Я сказал им: "Очень своевременная книга, — сказал, — вы прочтете ее с большой пользой для себя". Что ж? они прочли. Но, вопреки всему, она на них сказалась удручающе: во всех магазинах вермут был забыт, международный аэропорт Шереметьево был забыт, — и восторжествовала "Свежесть", все пили только "Свежесть".
О, беззаботность! О, птицы небесные, не собирающие в житницы! О, краше Соломона одетые полевые лилии! — Они выпили всю "Свежесть" от станции Долгопрудная до международного аэропорта Шереметьево!
Если кто не помнит, то" Свежесть" в этом тексте — дешёвый отечественный одеколон. Вольные цитаты из Библии перемежаются с абзаца и в стилистике русской классики, тут же современный разговорный язык и проскакивающая время от времени матерщина. Однако, присутствует здесь и доля романтизма, и даже какой-то сказочности.
Потому что на шестой день размок уже настолько, что исчезла грань между рассудком и сердцем, и оба в голос мне затвердили: "Поезжай, поезжай в Петушки! В Петушках — твое спасение и радость твоя, поезжай."
"Петушки" — это место, где не умолкают птицы, ни днем, ни ночью, где ни зимой, ни летом не отцветает жасмин. Первородный грех — может, он и был — там никого не тяготит. Там даже у тех, кто не просыхает по неделям, взгляд бездонен и ясен…"
"Там каждую пятницу, ровно в одиннадцать, на вокзальном перроне, меня встречает эта девушка с глазами белого цвета, —белого, переходящего в белесый, — эта любимейшая из потаскух, эта белобрысая дьяволица. А сегодня пятница, и меньше чем через два часа будет ровно одиннадцать, и будет она, и будет вокзальный перрон, и этот белесый взгляд, в котором нет ни совести, ни стыда. Поезжайте со мной — о, вы такое увидите!…"

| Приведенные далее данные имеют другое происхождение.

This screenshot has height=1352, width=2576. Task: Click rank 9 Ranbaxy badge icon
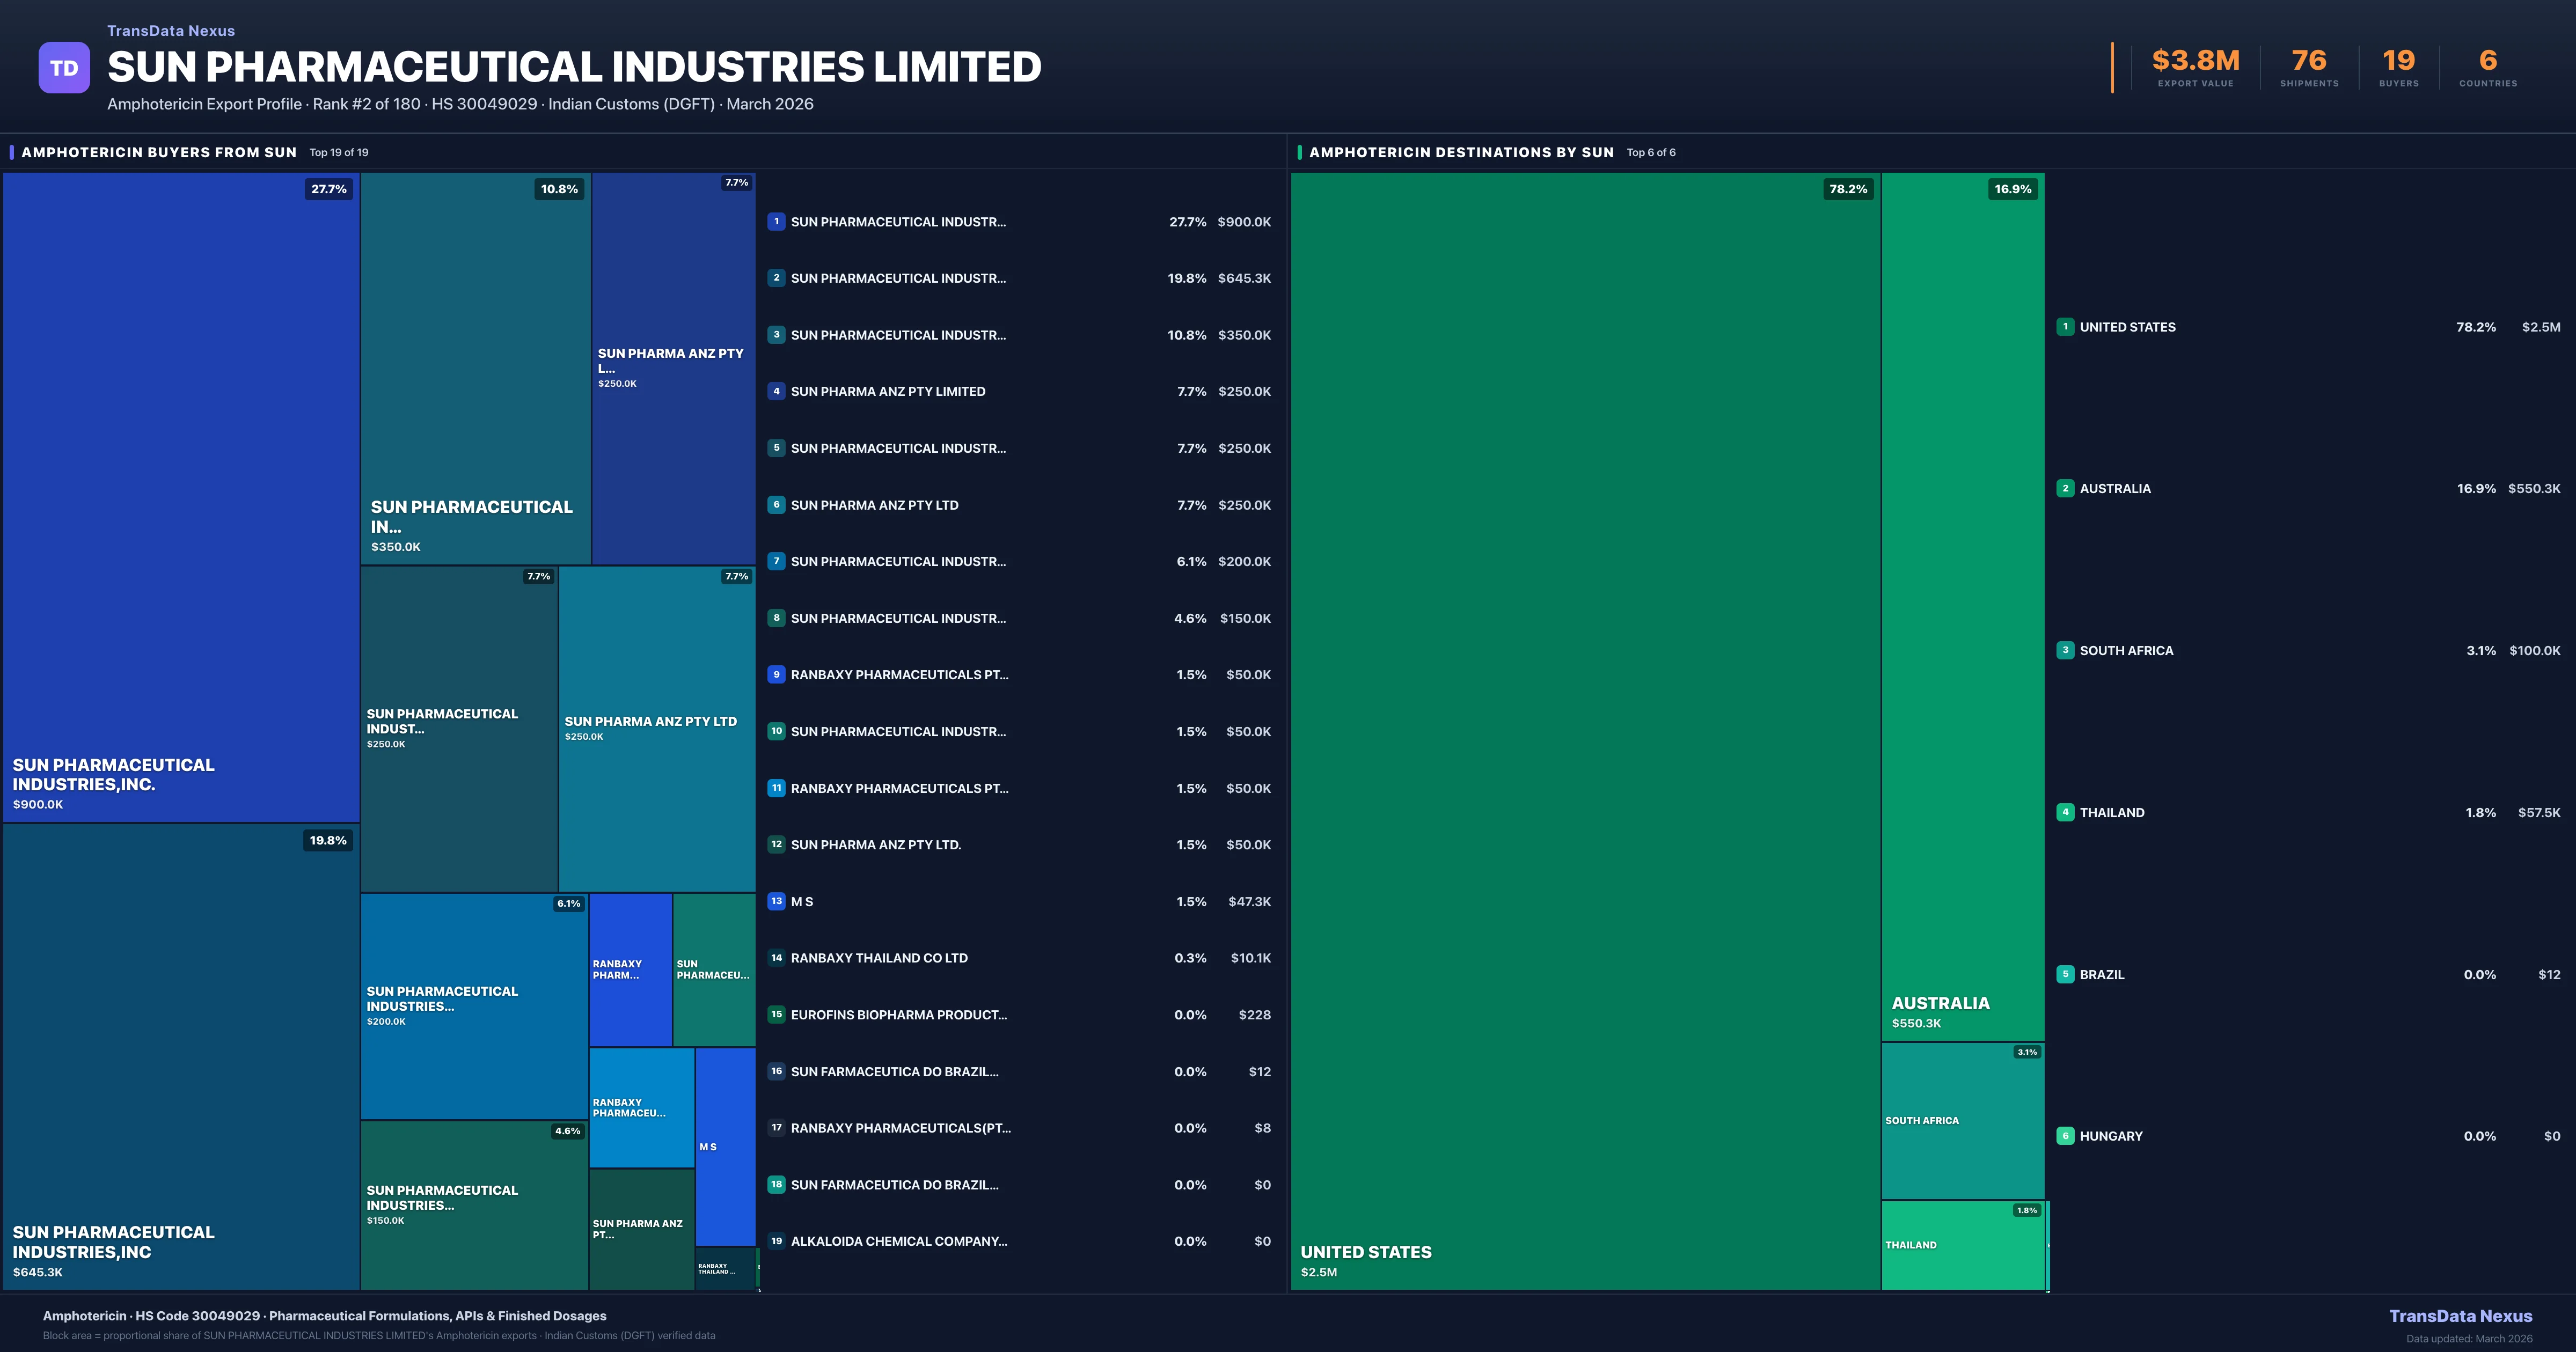pyautogui.click(x=776, y=675)
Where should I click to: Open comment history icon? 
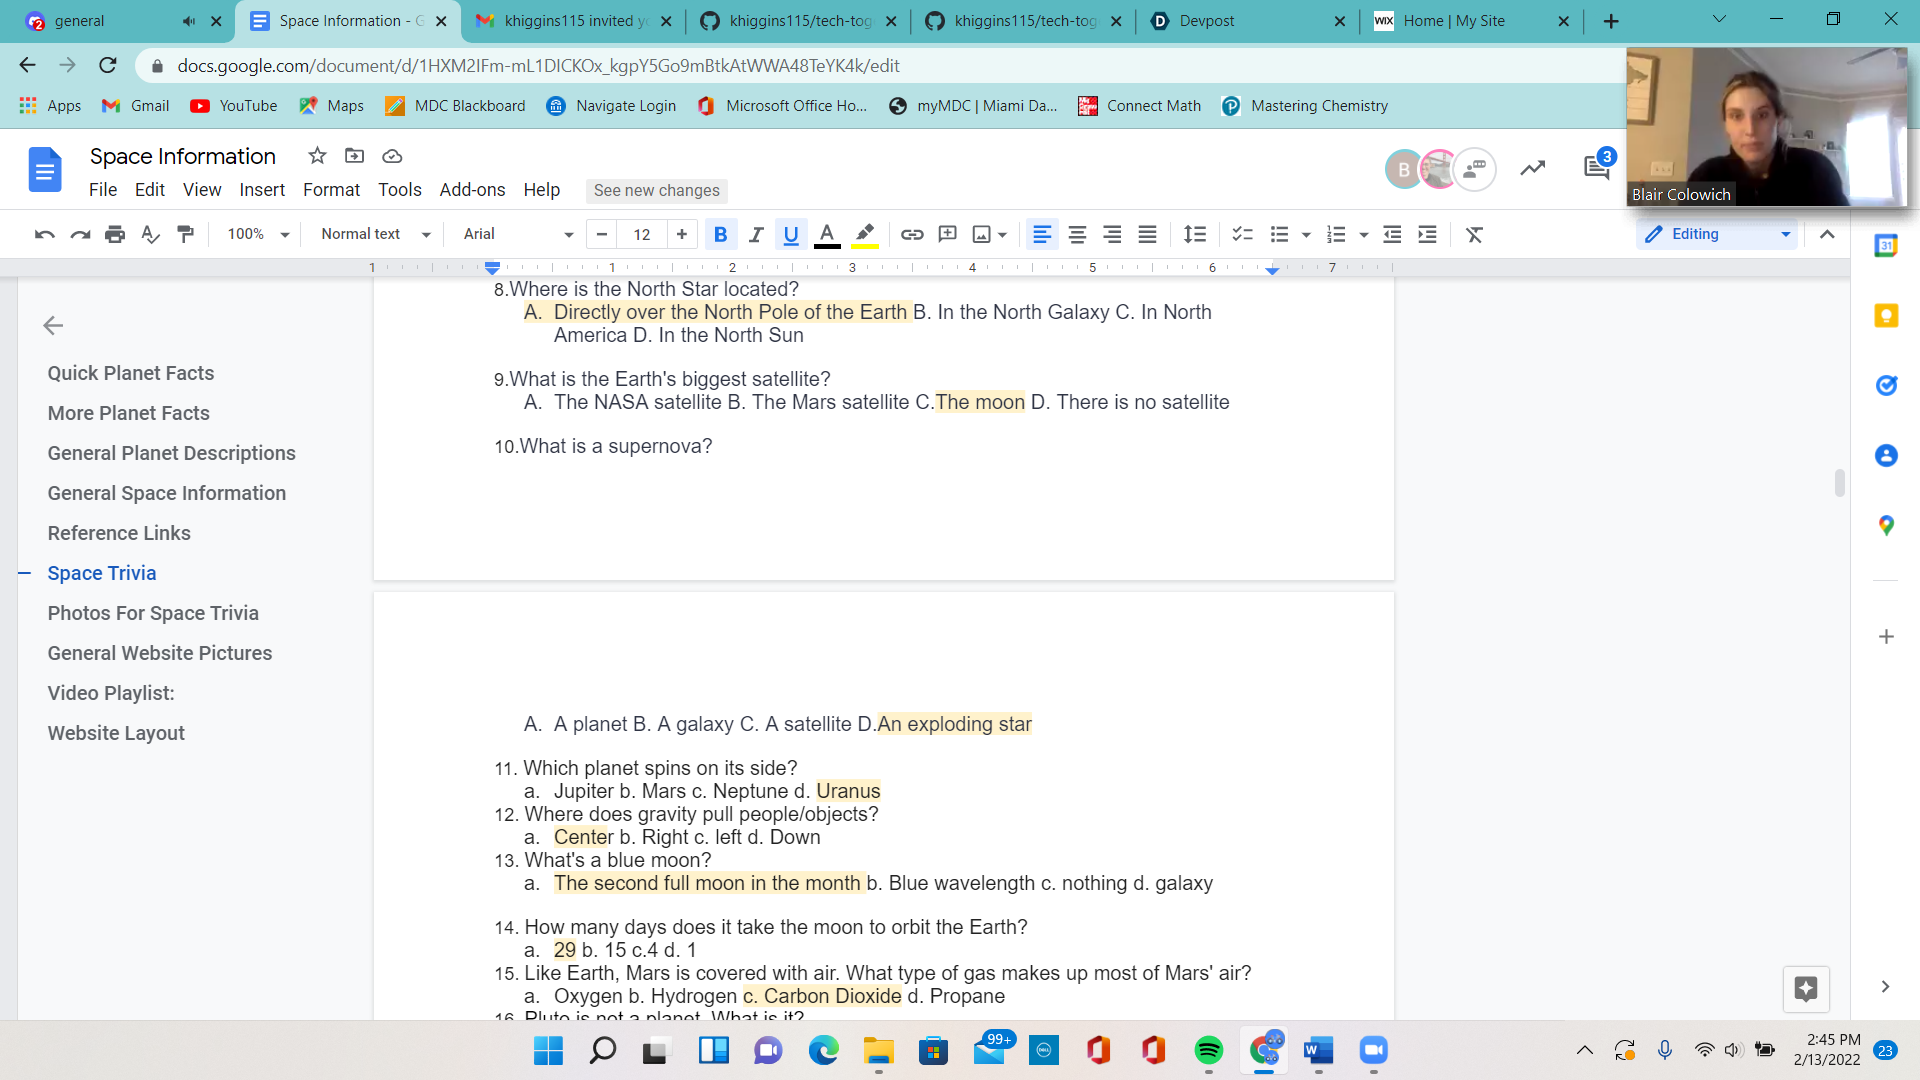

"Да и что я оставил — там, откуда уехал и еду? Пару дохлых портянок и казенные брюки, плоскогубцы и рашпиль, аванс и накладные расходы, — вот что оставил! А что впереди? Что в Петушках на перроне? — а на перроне рыжие ресницы, опущенные ниц, и колыхание форм, и коса от затылка до попы. А после перрона — зверобой и портвейн, блаженства и корчи, восторги и судороги. Царица небесная, как далеко еще до Петушков!"
"А там, за Петушками, где сливается небо и земля, и волчица воет на звезды, — там совсем другое, но то же самое: там в дымных и вшивых хоромах, неизвестный этой белесой, распускается мой младенец, самый пухлый и самый кроткий из всех младенцев. Он знает букву "ю" и за это ждет от меня орехов. Кому из вас в три года была знакома буква "ю"? Никому: вы и теперь-то ее толком не знаете. А вот он — знает, и никакой за это награды не ждет, кроме стакана орехов.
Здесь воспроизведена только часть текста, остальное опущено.